Standing in the crowded ballroom at a recent Chamber of Commerce mixer, the tall young man in front of me was expounding on his company’s merits. I listened, noticing how his neck was pitched forward, right shoulder slumped. Although there was fire in his eyes, as he clearly loved his work, the rest of his upper body was skewed and tight. His predicament made me want to do some secret stretches but I kept listening and still.

As he finished and I started speaking about my work, teaching drivers, frequent fliers and office workers to do small stretches throughout their day, he transformed.

Slowly he started moving his tight shoulder and working his neck. We kept talking and I smiled as his muscles began to relax a bit. Our connection shifted as he felt the release of tension. He was comfortable with stretching in the middle of the conversation. I mentioned that my shoulders get tight too and reached one arm across my body showing him another shoulder release. Pretty soon we were laughing about how it was so simple and felt great.

I’ve seen this again and again. Once we feel there’s ‘permission’ to move, we do. Why don’t we allow ourselves to check in and stretch whenever we feel the need? Wouldn’t we all be a little happier? Where are you holding tension right now and how can you address it?

Stand and deliver: Too shy to move? I’ve been there. In the midst of a meeting, conference or meal, you may get up to use the toilet. There may be a hesitation, not wanting to disturb your associates, but it’s an accepted action. Yet, in the same situations we don’t give ourselves permission to stretch or move. Taking care of yourself in the moment will help you to be more present and aware, especially once you’re freed from the distraction of pain. If you can’t stretch comfortably where you’re sitting, it may be better to stand and move to the side.

Here’s a few suggestions for secret stretches:

  • Find a wall to lean against.
  • Stretch your back by folding forward slowly.
  • Hang with your head and neck loose.
  • Keep your knees bent slightly
  • Roll back up, pressing your spine into the wall for a slight massage.

Other options: Do a few spinal twists, shoulder rolls and arm swings.

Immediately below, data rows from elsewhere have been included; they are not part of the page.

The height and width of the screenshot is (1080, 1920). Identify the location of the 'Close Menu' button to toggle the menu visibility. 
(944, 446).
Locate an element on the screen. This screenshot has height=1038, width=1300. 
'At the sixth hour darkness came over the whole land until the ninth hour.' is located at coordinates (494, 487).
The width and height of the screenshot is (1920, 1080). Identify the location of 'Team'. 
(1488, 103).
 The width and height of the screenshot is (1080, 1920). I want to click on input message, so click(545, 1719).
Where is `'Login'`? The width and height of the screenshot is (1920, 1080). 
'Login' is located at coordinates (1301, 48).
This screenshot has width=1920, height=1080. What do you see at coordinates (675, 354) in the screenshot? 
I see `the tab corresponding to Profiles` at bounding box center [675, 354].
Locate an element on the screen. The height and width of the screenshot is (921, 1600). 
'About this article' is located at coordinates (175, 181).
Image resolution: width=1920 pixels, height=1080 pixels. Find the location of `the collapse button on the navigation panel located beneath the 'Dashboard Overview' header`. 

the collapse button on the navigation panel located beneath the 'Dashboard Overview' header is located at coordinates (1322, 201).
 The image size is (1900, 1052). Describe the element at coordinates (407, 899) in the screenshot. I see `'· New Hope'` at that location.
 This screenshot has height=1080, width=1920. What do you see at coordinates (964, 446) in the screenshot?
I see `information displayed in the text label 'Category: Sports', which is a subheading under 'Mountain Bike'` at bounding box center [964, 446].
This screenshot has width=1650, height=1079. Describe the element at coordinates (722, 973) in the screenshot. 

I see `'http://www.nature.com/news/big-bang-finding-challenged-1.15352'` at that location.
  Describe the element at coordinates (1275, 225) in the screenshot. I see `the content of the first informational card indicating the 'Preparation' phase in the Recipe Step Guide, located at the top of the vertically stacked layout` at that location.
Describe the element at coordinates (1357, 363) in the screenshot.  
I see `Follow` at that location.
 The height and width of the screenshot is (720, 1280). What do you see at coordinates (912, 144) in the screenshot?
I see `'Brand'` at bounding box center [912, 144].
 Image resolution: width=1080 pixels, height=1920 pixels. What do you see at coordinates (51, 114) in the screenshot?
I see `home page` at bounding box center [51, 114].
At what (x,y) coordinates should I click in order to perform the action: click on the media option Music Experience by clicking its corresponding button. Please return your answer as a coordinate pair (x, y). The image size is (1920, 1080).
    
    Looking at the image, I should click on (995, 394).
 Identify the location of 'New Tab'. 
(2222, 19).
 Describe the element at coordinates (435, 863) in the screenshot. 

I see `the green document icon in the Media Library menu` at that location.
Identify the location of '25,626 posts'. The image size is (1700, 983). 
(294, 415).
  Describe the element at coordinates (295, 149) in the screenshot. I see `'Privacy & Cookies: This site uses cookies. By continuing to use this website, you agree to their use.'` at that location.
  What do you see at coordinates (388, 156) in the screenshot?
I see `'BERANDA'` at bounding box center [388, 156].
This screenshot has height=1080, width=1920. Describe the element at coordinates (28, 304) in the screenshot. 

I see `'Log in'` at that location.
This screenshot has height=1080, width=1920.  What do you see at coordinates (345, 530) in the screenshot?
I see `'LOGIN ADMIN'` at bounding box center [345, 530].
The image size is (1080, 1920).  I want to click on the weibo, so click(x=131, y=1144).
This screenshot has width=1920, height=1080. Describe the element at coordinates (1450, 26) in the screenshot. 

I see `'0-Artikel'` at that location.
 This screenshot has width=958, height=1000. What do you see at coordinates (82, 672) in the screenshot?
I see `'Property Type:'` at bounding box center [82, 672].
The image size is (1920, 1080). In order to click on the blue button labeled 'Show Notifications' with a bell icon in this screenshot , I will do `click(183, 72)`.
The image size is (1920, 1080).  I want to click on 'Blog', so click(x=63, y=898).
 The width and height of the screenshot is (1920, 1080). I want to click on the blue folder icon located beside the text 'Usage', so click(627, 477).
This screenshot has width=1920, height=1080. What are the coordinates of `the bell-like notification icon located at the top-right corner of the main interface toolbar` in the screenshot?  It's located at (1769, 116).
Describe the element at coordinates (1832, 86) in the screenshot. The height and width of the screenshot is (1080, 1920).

There are many small, targeted and tested stretches on my website, in my classes, books and audio.

Enhancement not replacement: Doing small stretches throughout your day will help you stay energized, to be more productive and make more money! You’ll find it easier to stay on task and may free yourself from that old back pain you notice you stand up after working at the computer for hours. The techniques will not replace a consistent full body cardio and stretching practice, but they’re a way to extend and enhance what else you do to ensure that you can work, travel and enjoy many years of good health.